Ball State University Moving to Saxony

Ball State University Moving to Saxony

Ball State University Moving to Saxony

Thursday, January 14, 2010 - Indianapolis Star

January 14, 2010 - Paraphrased Article

By:  Carrie Ritchie

Ball State University is moving its Fishers facility to Saxony, a mix of homes and offices on the town's northeast side. The nearly 3,000-square-foot space will be larger than the school's current home in an office building on Lantern Road. "We're moving, really, to manage our growth," said Kelly Favory, director of greater Indianapolis distance education programs.

But that's not the only benefit.

The new location near I-69's Exit 10 will be convenient for students and professors, and it will be next to Fishers' proposed Medical Technology Corridor, a massive development that could attract potential students, Favory said. The Fishers facility will continue to offer graduate courses in a variety of subjects, including education and business, which could be beneficial to young professionals who eventually could live and work in the corridor, Favory said.
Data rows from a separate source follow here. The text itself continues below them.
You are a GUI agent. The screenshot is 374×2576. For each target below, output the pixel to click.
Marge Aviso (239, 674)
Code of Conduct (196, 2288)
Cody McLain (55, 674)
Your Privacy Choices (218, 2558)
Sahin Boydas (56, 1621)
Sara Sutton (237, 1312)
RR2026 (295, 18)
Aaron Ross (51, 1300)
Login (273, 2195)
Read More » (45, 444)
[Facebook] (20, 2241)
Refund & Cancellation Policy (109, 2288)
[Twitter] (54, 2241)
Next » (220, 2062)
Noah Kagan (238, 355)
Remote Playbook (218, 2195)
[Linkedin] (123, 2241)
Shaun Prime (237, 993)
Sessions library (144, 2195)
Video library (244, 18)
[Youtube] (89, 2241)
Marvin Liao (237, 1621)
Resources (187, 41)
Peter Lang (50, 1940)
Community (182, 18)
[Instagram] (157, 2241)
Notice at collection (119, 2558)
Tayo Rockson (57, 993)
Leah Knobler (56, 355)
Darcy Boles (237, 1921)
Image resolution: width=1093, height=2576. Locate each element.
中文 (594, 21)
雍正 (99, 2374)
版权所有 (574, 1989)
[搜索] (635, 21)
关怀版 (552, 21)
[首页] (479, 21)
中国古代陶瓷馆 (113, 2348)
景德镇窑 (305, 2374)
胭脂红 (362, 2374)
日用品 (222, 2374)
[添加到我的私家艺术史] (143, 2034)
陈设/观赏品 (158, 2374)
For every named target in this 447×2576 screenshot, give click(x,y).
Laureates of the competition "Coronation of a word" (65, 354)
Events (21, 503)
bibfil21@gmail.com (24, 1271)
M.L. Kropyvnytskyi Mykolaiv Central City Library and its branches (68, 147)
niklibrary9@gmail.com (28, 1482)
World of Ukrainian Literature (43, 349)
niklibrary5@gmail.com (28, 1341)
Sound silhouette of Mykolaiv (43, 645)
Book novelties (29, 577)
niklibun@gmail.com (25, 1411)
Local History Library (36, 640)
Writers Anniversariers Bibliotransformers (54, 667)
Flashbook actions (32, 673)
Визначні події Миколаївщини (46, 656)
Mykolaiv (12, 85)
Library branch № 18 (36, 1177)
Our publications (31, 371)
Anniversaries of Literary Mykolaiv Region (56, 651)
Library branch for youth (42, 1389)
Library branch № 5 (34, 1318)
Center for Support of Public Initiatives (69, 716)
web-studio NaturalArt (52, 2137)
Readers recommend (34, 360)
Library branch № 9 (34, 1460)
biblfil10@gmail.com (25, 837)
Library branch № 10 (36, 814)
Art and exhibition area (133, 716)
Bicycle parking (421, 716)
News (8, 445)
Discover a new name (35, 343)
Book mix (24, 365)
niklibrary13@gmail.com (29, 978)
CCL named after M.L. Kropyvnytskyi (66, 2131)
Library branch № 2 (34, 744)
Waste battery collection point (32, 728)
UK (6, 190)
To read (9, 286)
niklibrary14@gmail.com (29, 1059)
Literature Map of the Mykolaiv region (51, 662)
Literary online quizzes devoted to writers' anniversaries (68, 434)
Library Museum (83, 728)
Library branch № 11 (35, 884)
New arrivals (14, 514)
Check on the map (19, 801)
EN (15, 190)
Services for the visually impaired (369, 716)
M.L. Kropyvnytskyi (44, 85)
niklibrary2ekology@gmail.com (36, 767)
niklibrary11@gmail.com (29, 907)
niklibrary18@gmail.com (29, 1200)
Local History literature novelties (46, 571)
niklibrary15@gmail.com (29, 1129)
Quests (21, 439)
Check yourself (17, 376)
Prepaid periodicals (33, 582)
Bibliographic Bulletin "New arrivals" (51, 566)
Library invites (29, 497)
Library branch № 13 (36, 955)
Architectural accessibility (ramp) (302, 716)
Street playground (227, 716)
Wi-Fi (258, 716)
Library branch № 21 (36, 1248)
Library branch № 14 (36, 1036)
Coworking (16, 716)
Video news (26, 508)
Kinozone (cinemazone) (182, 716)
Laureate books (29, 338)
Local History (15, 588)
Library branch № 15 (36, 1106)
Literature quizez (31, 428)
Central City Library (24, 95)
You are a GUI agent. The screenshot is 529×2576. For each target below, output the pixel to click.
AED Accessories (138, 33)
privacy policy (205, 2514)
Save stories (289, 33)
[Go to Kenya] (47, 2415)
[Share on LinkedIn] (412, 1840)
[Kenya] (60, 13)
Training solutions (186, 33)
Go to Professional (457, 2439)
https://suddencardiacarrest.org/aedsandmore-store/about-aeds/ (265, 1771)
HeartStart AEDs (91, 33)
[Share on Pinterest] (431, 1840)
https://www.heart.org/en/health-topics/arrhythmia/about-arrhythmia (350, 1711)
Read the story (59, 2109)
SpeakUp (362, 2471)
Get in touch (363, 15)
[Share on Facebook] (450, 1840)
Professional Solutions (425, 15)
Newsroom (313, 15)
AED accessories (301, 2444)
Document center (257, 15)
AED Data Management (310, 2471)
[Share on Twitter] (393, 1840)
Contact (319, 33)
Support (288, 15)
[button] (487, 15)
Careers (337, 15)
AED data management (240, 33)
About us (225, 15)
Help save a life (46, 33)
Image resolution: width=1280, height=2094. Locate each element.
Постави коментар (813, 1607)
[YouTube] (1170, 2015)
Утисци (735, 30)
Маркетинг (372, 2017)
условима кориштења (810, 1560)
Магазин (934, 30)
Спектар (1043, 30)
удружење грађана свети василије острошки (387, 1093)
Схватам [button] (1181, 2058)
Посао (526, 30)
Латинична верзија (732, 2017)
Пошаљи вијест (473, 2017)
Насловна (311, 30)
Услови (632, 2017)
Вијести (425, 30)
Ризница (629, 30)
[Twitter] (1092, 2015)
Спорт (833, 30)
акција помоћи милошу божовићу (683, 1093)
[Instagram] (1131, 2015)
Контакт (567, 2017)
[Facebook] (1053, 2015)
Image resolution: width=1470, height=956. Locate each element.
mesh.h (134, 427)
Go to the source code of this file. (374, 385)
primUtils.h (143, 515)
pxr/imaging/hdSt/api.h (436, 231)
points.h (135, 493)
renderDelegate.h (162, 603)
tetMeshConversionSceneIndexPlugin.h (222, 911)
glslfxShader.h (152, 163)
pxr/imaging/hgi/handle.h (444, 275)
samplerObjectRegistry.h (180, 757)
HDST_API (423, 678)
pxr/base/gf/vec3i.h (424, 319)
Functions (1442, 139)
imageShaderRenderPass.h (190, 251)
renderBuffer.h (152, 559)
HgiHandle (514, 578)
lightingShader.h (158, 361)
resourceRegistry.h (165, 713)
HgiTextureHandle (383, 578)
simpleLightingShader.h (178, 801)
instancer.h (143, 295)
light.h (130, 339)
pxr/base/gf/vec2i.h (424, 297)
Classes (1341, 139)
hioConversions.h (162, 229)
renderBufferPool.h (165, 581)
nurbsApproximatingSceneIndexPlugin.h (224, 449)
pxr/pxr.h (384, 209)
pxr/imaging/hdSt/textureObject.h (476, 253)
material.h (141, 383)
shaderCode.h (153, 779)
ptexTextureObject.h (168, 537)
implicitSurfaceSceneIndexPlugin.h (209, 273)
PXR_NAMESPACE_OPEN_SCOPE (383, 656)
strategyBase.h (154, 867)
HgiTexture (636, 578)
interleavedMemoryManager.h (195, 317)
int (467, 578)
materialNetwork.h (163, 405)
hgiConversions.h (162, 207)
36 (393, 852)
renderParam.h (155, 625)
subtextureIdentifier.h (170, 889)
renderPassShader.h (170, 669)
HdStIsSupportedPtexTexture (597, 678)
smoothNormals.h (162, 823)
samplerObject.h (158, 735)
The school will have three classrooms, including a computer lab, on the second floor of the Bonn Building on 131st Street just west of Olio Road. The Bonn Building already houses some businesses, but part of it is still available for lease.

It's uncertain when the new facility will open, but it should be sometime this winter, Favory said. Ball State already has begun moving and plans to host an open house in its new home Feb. 4.

The school will be a "natural fit" in Saxony, a 750-acre mixed-use development that straddles Fishers and Noblesville, said Rick Arnos, president of Republic Development, which created Saxony. The development already has several homes on the Fishers side and a growing business park on the Noblesville side, so higher education programs could be valuable to the area, he said.

The District at Saxony, a 269-unit, $24 million apartment complex, will be partially finished later this year and some units will be available for rent, so that could be a convenient home for students, Arnos said.

Arnos wanted education to be part of Saxony since he began planning it. He hopes to attract more educational facilities as the area continues to develop. "We think that we've just scratched the surface," Arnos said. "We think that there is significant demand (for education) and that demand will grow."